### What this task involves
The records below are to be retyped in full, without any alteration.

[Dataset entries]
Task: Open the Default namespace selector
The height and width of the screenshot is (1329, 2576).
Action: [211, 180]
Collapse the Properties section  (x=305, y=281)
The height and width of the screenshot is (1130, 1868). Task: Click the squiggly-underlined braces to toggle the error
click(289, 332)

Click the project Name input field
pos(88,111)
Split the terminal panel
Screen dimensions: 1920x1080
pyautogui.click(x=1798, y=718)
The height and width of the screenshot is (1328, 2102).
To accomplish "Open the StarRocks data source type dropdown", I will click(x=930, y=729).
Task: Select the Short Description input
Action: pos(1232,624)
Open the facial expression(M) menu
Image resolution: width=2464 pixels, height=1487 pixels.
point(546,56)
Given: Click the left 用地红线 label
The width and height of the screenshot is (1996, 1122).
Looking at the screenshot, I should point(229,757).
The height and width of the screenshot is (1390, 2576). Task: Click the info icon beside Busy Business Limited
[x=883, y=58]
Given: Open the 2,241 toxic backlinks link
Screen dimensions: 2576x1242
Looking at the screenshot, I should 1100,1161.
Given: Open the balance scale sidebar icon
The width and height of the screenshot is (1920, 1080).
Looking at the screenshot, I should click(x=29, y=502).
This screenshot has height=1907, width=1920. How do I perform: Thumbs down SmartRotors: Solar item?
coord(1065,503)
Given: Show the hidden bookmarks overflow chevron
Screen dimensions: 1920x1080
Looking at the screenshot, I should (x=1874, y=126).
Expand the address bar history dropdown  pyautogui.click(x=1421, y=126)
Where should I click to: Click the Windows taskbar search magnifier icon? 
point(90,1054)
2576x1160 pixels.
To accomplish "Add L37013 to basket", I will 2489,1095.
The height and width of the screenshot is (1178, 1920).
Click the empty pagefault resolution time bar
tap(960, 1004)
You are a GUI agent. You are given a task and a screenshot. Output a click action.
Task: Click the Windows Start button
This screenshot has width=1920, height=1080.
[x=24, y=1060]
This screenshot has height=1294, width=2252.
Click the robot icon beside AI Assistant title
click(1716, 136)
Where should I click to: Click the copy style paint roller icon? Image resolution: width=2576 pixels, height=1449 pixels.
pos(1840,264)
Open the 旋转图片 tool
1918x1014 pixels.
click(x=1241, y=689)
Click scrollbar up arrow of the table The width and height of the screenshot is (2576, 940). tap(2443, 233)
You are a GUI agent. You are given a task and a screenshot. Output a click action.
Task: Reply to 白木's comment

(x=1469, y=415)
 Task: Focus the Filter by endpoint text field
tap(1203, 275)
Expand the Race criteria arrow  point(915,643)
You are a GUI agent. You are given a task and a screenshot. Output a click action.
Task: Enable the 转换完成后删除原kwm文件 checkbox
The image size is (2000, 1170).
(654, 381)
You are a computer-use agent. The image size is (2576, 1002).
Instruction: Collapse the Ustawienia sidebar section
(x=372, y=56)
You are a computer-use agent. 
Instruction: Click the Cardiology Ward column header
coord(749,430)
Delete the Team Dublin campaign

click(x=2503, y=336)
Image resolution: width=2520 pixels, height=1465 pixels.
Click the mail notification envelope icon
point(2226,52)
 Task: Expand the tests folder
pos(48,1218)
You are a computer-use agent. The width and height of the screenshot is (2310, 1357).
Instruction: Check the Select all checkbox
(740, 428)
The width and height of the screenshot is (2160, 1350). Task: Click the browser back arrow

### Your response
Task: Open the Default namespace selector
The height and width of the screenshot is (1329, 2576).
Action: [211, 180]
Collapse the Properties section  (x=305, y=281)
The height and width of the screenshot is (1130, 1868). Task: Click the squiggly-underlined braces to toggle the error
click(289, 332)

Click the project Name input field
pos(88,111)
Split the terminal panel
Screen dimensions: 1920x1080
pyautogui.click(x=1798, y=718)
The height and width of the screenshot is (1328, 2102).
To accomplish "Open the StarRocks data source type dropdown", I will click(x=930, y=729).
Task: Select the Short Description input
Action: pos(1232,624)
Open the facial expression(M) menu
Image resolution: width=2464 pixels, height=1487 pixels.
point(546,56)
Given: Click the left 用地红线 label
The width and height of the screenshot is (1996, 1122).
Looking at the screenshot, I should point(229,757).
The height and width of the screenshot is (1390, 2576). Task: Click the info icon beside Busy Business Limited
[x=883, y=58]
Given: Open the 2,241 toxic backlinks link
Screen dimensions: 2576x1242
Looking at the screenshot, I should 1100,1161.
Given: Open the balance scale sidebar icon
The width and height of the screenshot is (1920, 1080).
Looking at the screenshot, I should click(x=29, y=502).
This screenshot has height=1907, width=1920. How do I perform: Thumbs down SmartRotors: Solar item?
coord(1065,503)
Given: Show the hidden bookmarks overflow chevron
Screen dimensions: 1920x1080
Looking at the screenshot, I should (x=1874, y=126).
Expand the address bar history dropdown  pyautogui.click(x=1421, y=126)
Where should I click to: Click the Windows taskbar search magnifier icon? 
point(90,1054)
2576x1160 pixels.
To accomplish "Add L37013 to basket", I will 2489,1095.
The height and width of the screenshot is (1178, 1920).
Click the empty pagefault resolution time bar
tap(960, 1004)
You are a GUI agent. You are given a task and a screenshot. Output a click action.
Task: Click the Windows Start button
This screenshot has width=1920, height=1080.
[x=24, y=1060]
This screenshot has height=1294, width=2252.
Click the robot icon beside AI Assistant title
click(1716, 136)
Where should I click to: Click the copy style paint roller icon? Image resolution: width=2576 pixels, height=1449 pixels.
pos(1840,264)
Open the 旋转图片 tool
1918x1014 pixels.
click(x=1241, y=689)
Click scrollbar up arrow of the table The width and height of the screenshot is (2576, 940). tap(2443, 233)
You are a GUI agent. You are given a task and a screenshot. Output a click action.
Task: Reply to 白木's comment

(x=1469, y=415)
 Task: Focus the Filter by endpoint text field
tap(1203, 275)
Expand the Race criteria arrow  point(915,643)
You are a GUI agent. You are given a task and a screenshot. Output a click action.
Task: Enable the 转换完成后删除原kwm文件 checkbox
The image size is (2000, 1170).
(654, 381)
You are a computer-use agent. The image size is (2576, 1002).
Instruction: Collapse the Ustawienia sidebar section
(x=372, y=56)
You are a computer-use agent. 
Instruction: Click the Cardiology Ward column header
coord(749,430)
Delete the Team Dublin campaign

click(x=2503, y=336)
Image resolution: width=2520 pixels, height=1465 pixels.
Click the mail notification envelope icon
point(2226,52)
 Task: Expand the tests folder
pos(48,1218)
You are a computer-use agent. The width and height of the screenshot is (2310, 1357).
Instruction: Check the Select all checkbox
(740, 428)
The width and height of the screenshot is (2160, 1350). Task: Click the browser back arrow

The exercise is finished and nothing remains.